- _DIRECTIONS_
Among the entries below, find the lines with "icon" and copy them.

*** Opening MATERIAL TO PROCESS ***

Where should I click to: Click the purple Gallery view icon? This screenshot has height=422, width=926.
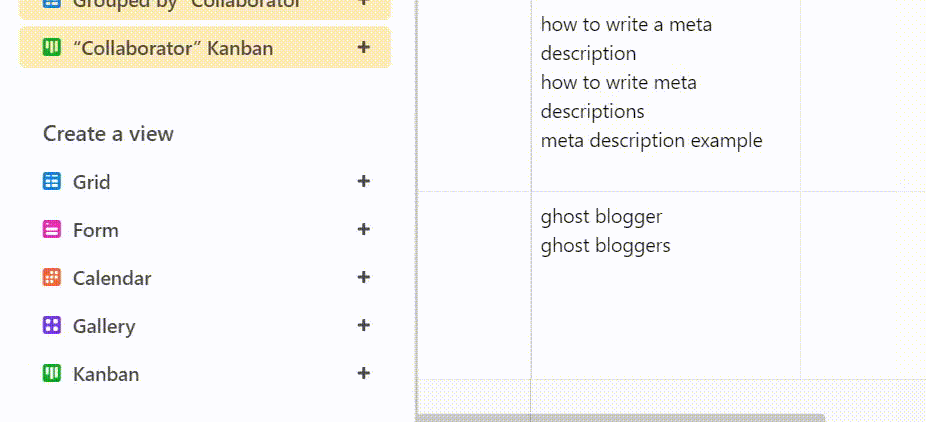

*** Closing MATERIAL TO PROCESS ***
*** Opening MATERIAL TO PROCESS ***

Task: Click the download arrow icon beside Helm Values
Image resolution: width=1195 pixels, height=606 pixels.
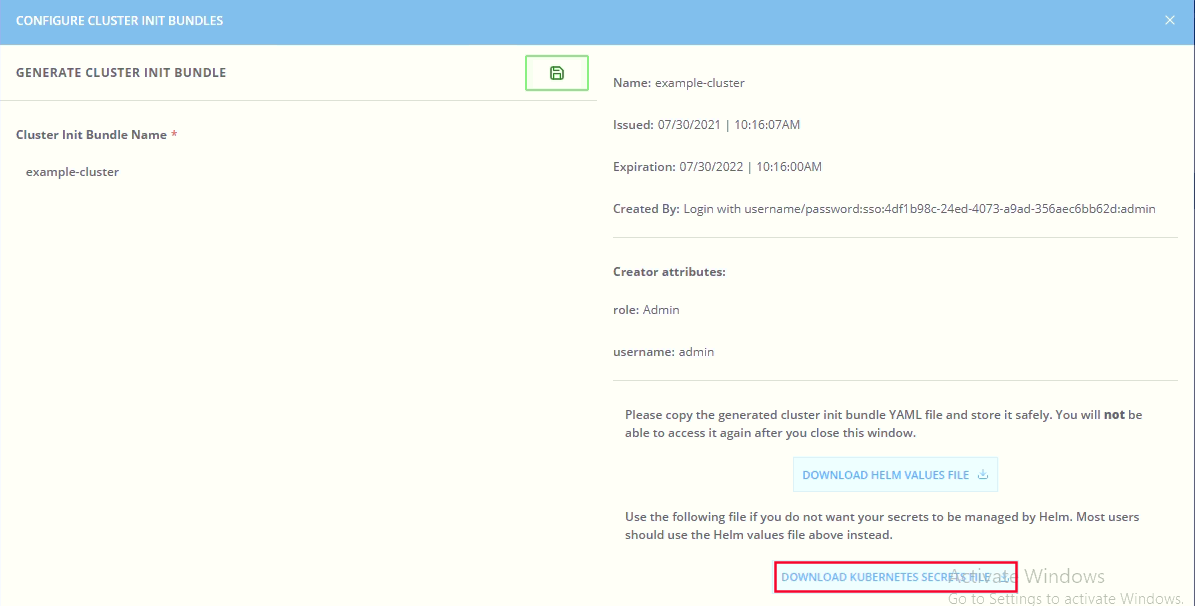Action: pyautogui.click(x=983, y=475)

*** Closing MATERIAL TO PROCESS ***
*** Opening MATERIAL TO PROCESS ***

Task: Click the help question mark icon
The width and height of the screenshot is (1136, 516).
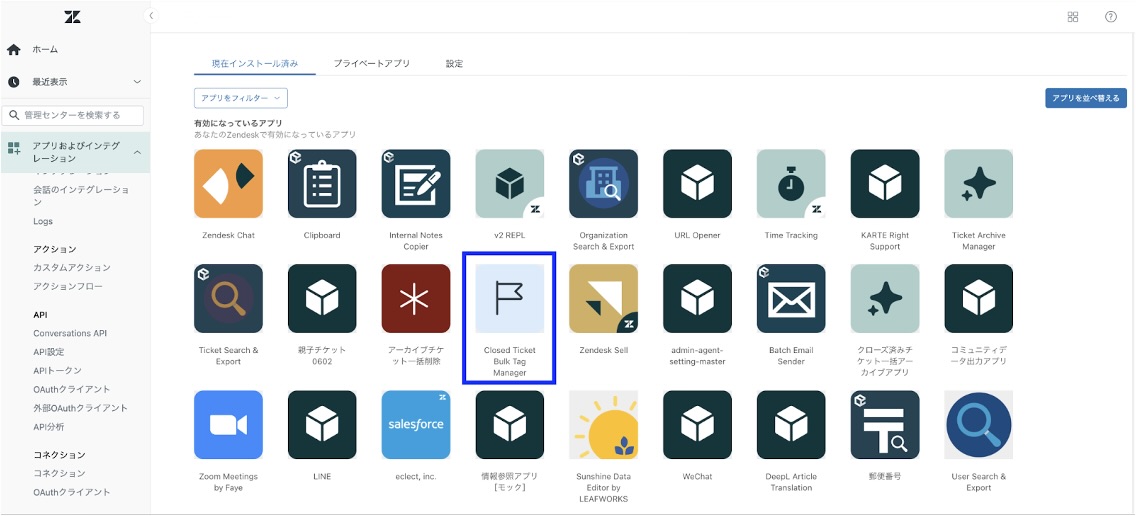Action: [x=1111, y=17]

*** Closing MATERIAL TO PROCESS ***

- _TASK ANSWER_
Where should I click to: Click the purple Gallery view icon? This screenshot has height=422, width=926.
Task: Click the download arrow icon beside Helm Values
Task: Click the help question mark icon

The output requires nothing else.